Now, this is an important point, and so thank you for exploring that with me. I’ve got to ask, I know you were at Auburn University and you’re now retired. What led you to study heirs property and unearth its importance? Why are you still doing this work?

The second question is very easy to answer but also very important. There is a moral quality to the research that is done on heirs property. The work that I’m doing – and others, and I’m not the only one – the work that we are doing has a moral quality to it. We’re trying to identify problems and redress wrongs. That’s what gets me up in the morning. I mean, I’m seven, eight years, seven and a half years out from retirement. but I’m still publishing on this topic because it’s important. Now, how did I come to realizing that? From a very good graduate student of mine named Janice Dyer, who was working in West Alabama on a different project, having nothing to do directly, we thought, at the time, on heirs property. The project was really on small scale wood harvesting and processing so that people could build homes using wood that’s on the land that they owned. Janice came back after spending some time out in the field and said, “Hey, there’s this thing, heirs property. People don’t have clear title to their land.” I said, “Oh, okay.” I read a little bit about that, but she said, “No, no, this is a really important thing. Pay attention.” Okay, Janice, I’m going to pay attention. And you know, here I am 16 years later. I’m still paying attention. One of the reasons professors get better at their jobs, and Norbert, you should appreciate this, is that we work with really bright students over time, and we gain so much from working with these students and undergraduates as well. So, I came to this because a graduate student pulled me into it and said, “Pay attention. This is important.”

Thank you for that. I do agree there is something critical about engaging students to understand that topic. I want to actually take that a step further and because I know of some of the other work that you’ve done, how have you engaged communities in this work? Obviously, this is not an ivory tower kind of issue. This is something that affects the livelihoods of everyday people. How and in what ways are you engaging that community of folks?

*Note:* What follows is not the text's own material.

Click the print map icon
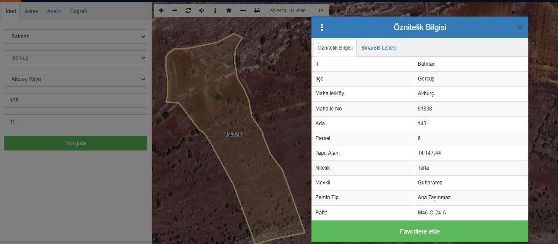Image resolution: width=558 pixels, height=244 pixels. click(257, 10)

I work with people in civil society organizations like the Center for Heirs Property Preservation in Charleston, South Carolina, created by a woman named Jenny Stephens back in the early, I think, 2004 or 2005, and other organizations that represent people who own heirs property. I’ve been working with people in the legal community through the Uniform Law Commission and all kinds of other groups. It’s simply a matter of understanding that what we can do in the ivory tower is important because we can document the extent of heirs property, for example. That doesn’t take working with communities, but we need to be working with people in communities affected by heirs property so that we understand the real significance of it and to keep the moral energies flowing. So, for example, my co-author on a couple of recent papers, Ryan Thomson at Auburn, he did his doctoral dissertation with the Gullah Geechee in South Carolina, which is near where Jenny Stephens in the Center for Heirs Property Preservation is located. Ryan worked actually far more closely with people who were heirs property owners and organized around that issue than I have done. But it’s really important to understand from the people who are living the life of heirs property owners and who are facing the struggles to understand what are the issues so that as researchers, we can try to address those issues and try to come up with policy recommendations that might be helpful.

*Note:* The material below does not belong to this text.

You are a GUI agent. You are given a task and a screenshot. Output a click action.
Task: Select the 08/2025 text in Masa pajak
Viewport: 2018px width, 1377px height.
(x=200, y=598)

Thank you. One of your recent publications titled, “Heirs Property, Critical Race Theory, and Reparations,” recently won the annual Rural Sociological Society’s Best Paper of the Year award. First, congratulations, but secondly, can you explain your approach and your findings.

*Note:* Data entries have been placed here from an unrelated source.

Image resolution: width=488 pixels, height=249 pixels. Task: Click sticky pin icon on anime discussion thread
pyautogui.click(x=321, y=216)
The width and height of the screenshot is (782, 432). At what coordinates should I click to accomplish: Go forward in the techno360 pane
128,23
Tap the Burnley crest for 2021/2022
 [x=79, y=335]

As I was saying earlier, I was looking at the question of trust, the trust of Black property owners and Black residents of the South to the legal system. As I was reading that literature, the idea of critical race theory simply emerged into my consciousness. I did not start off my reading saying, “Okay, I’m going to go look for evidence that’s going to show critical race theory.” Rather, it kind of emerged because critical race theory talks about the longstanding, deep institutional patterns of discrimination that are built into our legal system, our cultural system, our educational systems. They are so deeply ingrained that we often don’t even recognize them, or we consciously, sometimes, ignore them. But there are discriminations built deeply into our systems sometimes that we don’t recognize. What heirs property represents, as I said at the very outset, the legacy of Jim Crow. The legacy of Jim Crow is all these institutional limitations placed on Blacks in terms of access to education, legal services, and commercial loans, insurance for their properties, redlining in cities of where you could get government assistance or not. All these things are built in and are deeply embedded. Even though we have removed many of the outward mechanisms and trappings of racial discrimination, these patterns are still there. To speak of heirs property in terms of critical race theory simply made sense. It emerged the realization in my mind that this phenomenon of heirs property is rooted in these institutional relationships. It sort of hit me between the eyes with a two-by-four. It was like, wow, this is a perfect use of a theory to help explain a phenomenon. That’s what academics, we should be pretty good at that, but that’s what I’ve basically done. I don’t think of myself as a theoretician, but the theories help us understand here are the key variables, the key phenomenon that we need to focus on if we’re going to understand that particular phenomenon.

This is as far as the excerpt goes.